CBO Outlook Is Partly Cloudy With Chance of Storms: The Ticker
The Congressional Budget Office this morning updated its projections for the U.S. budget deficit, unemployment and economic growth. It's a lot like the weather: Partly cloudy, with a chance of storms ahead. For the deficit, the CBO now estimates the red ink will total $1.3 trillion for the fiscal year ending Sept. 30, down slightly from a previous projection of $1.4 trillion.
A little better, but even so, 2011 would be the third consecutive year of deficits above the trillion-dollar mark. At 8.5 percent of GDP, the deficit would be the third-largest since 1946.

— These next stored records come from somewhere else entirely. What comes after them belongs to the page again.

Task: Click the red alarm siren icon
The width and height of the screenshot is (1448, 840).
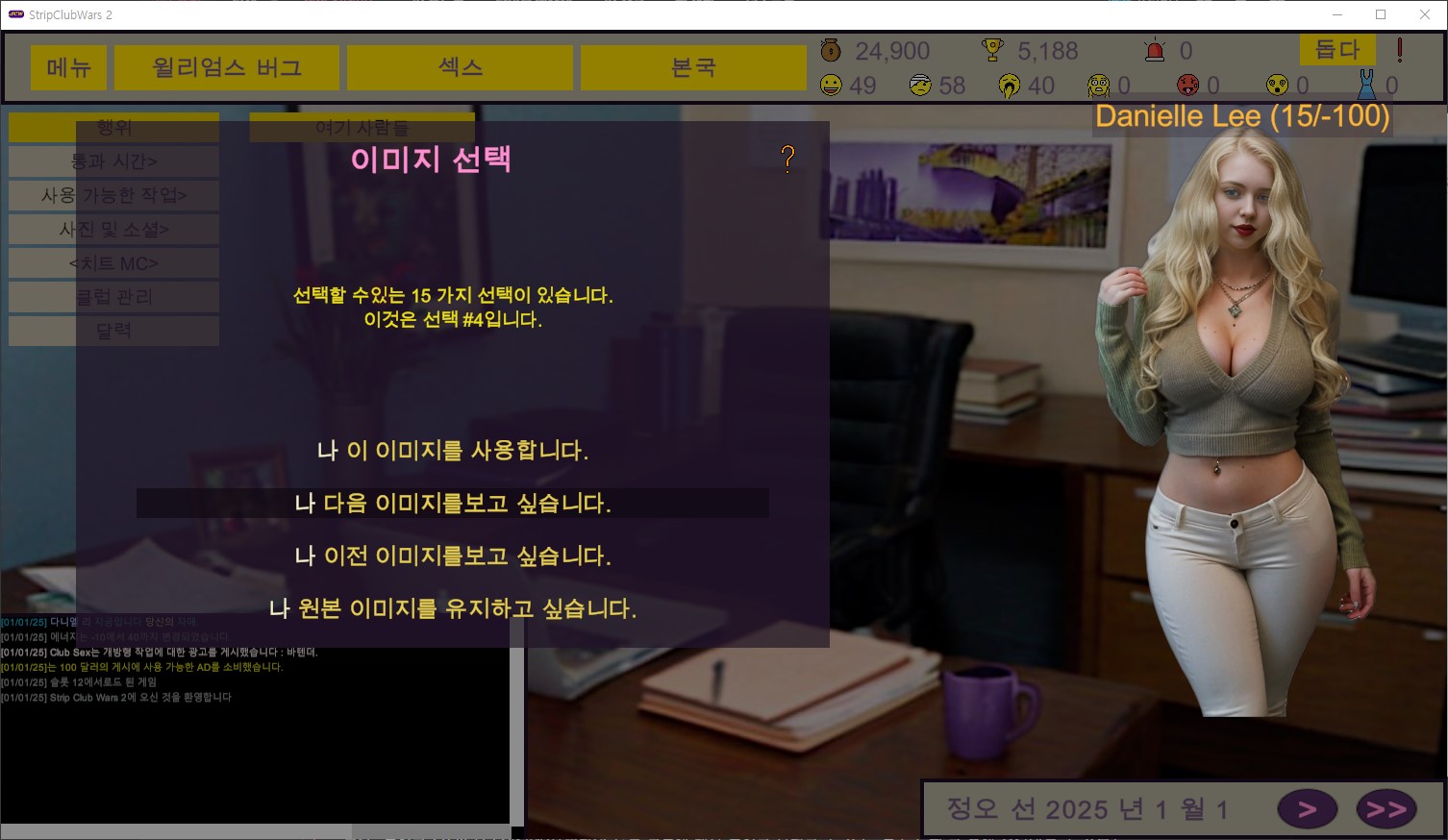Action: 1155,50
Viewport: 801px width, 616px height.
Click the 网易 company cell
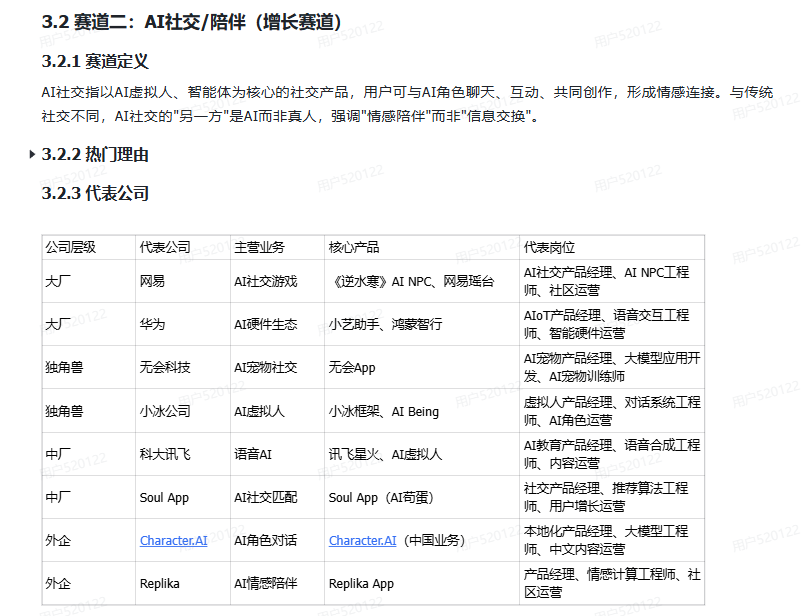pos(153,281)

For fiscal 2012, the CBO projects a deficit of $973 billion, down from its previous forecast of $1.1 trillion.
It expects joblessness to fall to 8.9 percent in this year's fourth quarter, and to 8.5 percent by the end of 2012. But the CBO sees unemployment remaining above 8% until 2014.
The budget office updated its July forecast to reflect the policy changes enacted in the Budget Control Act, aka the debt-ceiling deal. The new outlook, however, does not reflect other developments since early July, including this month's plunging stock markets and the weakness in some economic indicators.

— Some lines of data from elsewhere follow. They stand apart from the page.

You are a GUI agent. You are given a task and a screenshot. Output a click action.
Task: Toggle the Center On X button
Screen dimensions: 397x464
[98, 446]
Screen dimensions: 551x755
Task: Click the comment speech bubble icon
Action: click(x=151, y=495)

The CBO said it would have tempered its near-term growth forecast if it took all that into account. With that caveat, CBO projects inflation-adjusted GDP will be a still sluggish 2.3 percent this year and 2.7 percent in 2012. That forecast reflects CBO’s expectation of continued growth in business investment, modest consumer spending increases, gains in net exports (exports minus imports) and the beginning of a recovery in new-home construction.
The budget agency warned of larger deficits and greater debt if Congress extends the Bush tax cuts, indexes the alternative minimum tax for inflation, and prevents cuts to Medicare payments to physicians -- each a policy under discussion on Capitol Hill. If all that happens, annual deficits from 2012 through 2021 would average 4.3 percent of GDP, compared with 1.8 percent in CBO’s baseline projections.